Zu meiner täglichen Arbeit als private Seniorenbetreuerin gehören natürlich auch Berührungen. Doch in der schwierigen Zeit, die wir gegenwärtig durchmachen, kommen Berührungen mit und bei Senioren leider vielfach zu kurz. Dabei sind diese gerade bei älteren Menschen äusserst wichtig! Oftmals zaubert eine Umarmung, ein Händehalten oder ein Berühren der Wangen ein Lächeln in ihr Gesicht. Berührungen sind ein sehr wertvolles Mittel, um Liebe, Zuwendung und Aufmerksamkeit auszudrücken. Und das ganz ohne Worte.

Gerade bei Senioren ist Prävention besonders wichtig: Für sie gilt es die sozialen Bindungen aufzubauen bzw. aufrechtzuerhalten.
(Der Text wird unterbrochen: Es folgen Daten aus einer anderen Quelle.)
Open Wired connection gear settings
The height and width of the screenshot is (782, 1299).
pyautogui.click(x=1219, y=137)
Besonders wichtig ist es ihnen, weiterhin viel Kontakt mit der eigenen Familie zu haben. Auch der generationenübergreifende Kontakt zu den Enkeln ist ausserordentlich hilfreich. Diese wunderbare, auch von spontanen und herzlichen Berührungen geprägte Beziehung zwischen den Jungen und Oma oder Opa hilft beiden Seiten. Sie ist wichtig und fördert das gegenseitige Verständnis. Grosseltern leben richtig auf, wenn sie von ihren Enkeln erzählen (und ihnen etwas erzählen können). Es erfüllt ganz viele mit grossem Stolz und Freude, wenn sie ihren Mitmenschen Positives über diese junge Generation berichten können.
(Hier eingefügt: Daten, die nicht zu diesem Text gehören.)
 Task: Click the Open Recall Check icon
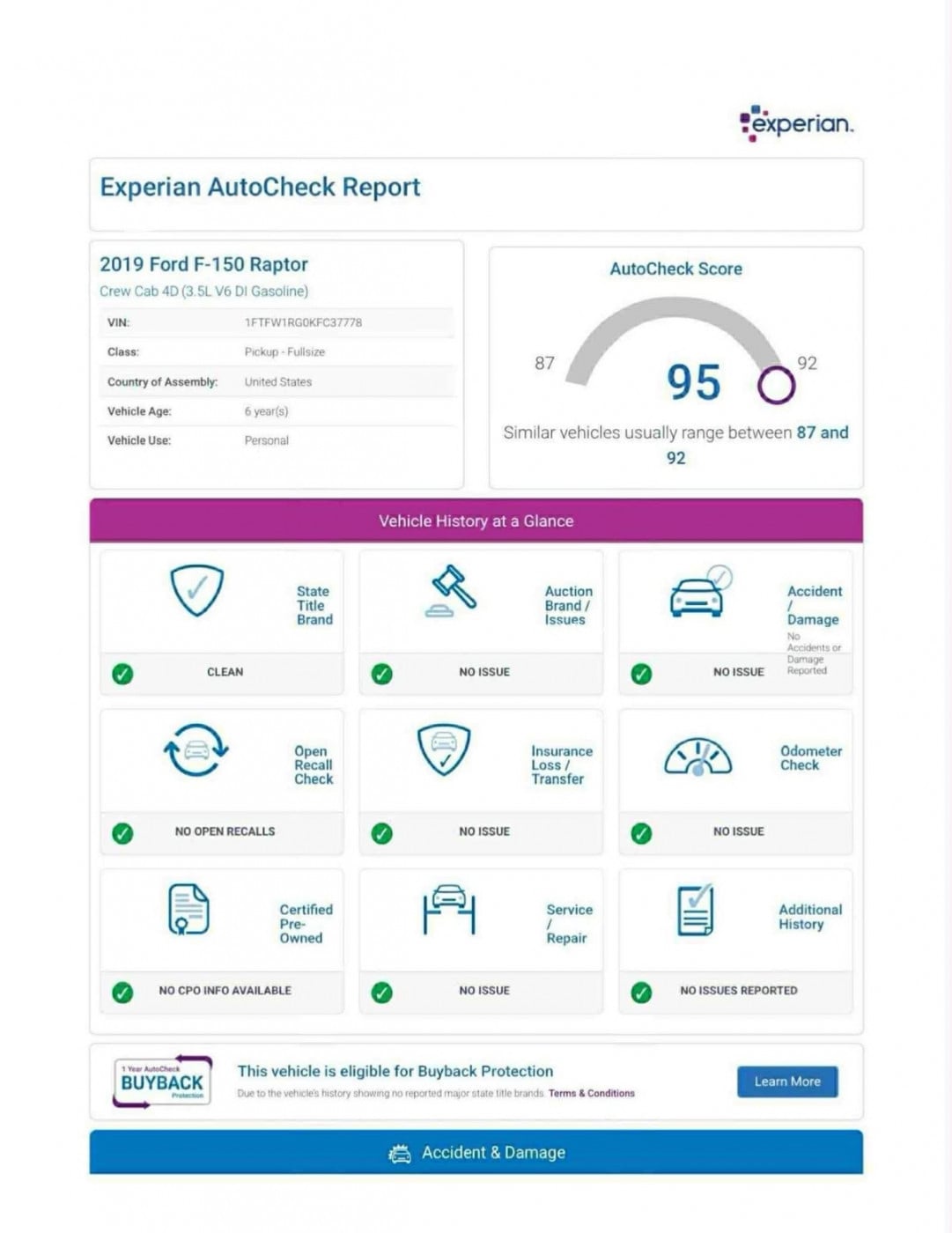point(196,750)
Wer alleine zu Hause ist bzw. in einem Senioren- oder Pflegeheim lebt, für den ist eine Pflege- und Betreuung mit vielen Berührungen ebenfalls sehr wichtig. Immer vorausgesetzt, dass diese vom Betroffenen gewollt und liebe- und respektvoll ausgeführt wird. Wenn die geistigen Kräfte schwinden und die Sprache verlorengeht, bleiben oftmals nur Berührungen als Kontaktmöglichkeit zur Aussenwelt. Ich bin überzeugt, dass die betroffenen Menschen das sehr gut spüren und wahrnehmen. Und es hilft ihnen oftmals, mit kleinen Gesten (z.B. einem Lächeln, einem Augenzwinkern usw.) ihre Dankbarkeit und Wahrnehmung zum Ausdruck zu bringen.

Körperliche Berührung für Senioren: Optionen und Begegnungsräume

Weil viele Seniorinnen und Senioren in ihrem sozialen Umfeld nicht ausreichend Berührung finden, werden externe Optionen immer wichtiger.

  • Senioren mit oder ohne Partner suchen den nötigen körperlichen Kontakt oftmals beim Arzt. Der Arztbesuch mitsamt der körperlichen Untersuchung ist für viele die einzige Möglichkeit, überhaupt noch berührt zu werden.
  • Generell das Gesundheitssystem: Ob Ärztin/Arzt, Pflegepersonal oder Therapeutin/Therapeut – sie sind eine weitere externe Quelle körperlicher Berührungen für Seniorinnen und Senioren.
  • Beim Tanzen, Singen und Musizieren sind Senioren in der Gruppe. Je nach körperlichen Möglichkeiten sind Berührungen (z.B. beim Händehalten) noch möglich.
  • Tiere: Katzen, Hunde und andere Haustiere brauchen Zuwendung. Auch wollen sie gestreichelt werden und vermitteln Berührungen, wenn sie sich dankbar an ihr betagtes Frauchen oder Herrchen schmiegen.
  • Seniorenferien mit Wellness und Massagen: Diese können für Körper und Seele sehr wohltuend sein. Massagen und andere Anwendungen sind grundsätzlich positiv und bieten eine gute Möglichkeit, genügend Berührungen zu erhalten.

Die Qualität der Berührung ist dabei entscheidend für ihre Wirkung. Positive Berührung führt über das vegetative Nervensystem zur Beruhigung und Entspannung und hat sogar schmerzlindernde Wirkung. Die Immunabwehr und das Herz-Kreislauf-System werden gestärkt, was gerade für Senioren extrem wichtig ist. Auf psychischer Ebene sorgen ausreichend positive Berührungen zudem für Gefühle der Sicherheit, des Vertrauens, der Verbundenheit, der Identitätsstärkung und der Kooperationsbereitschaft. Das Fazit ist klar: Ja, Berührungen sind etwas Alltägliches. Aber ganz besonders für ältere Mitmenschen sollten sie es auch sein, sind sie jeden Tag notwendig und höchst willkommen.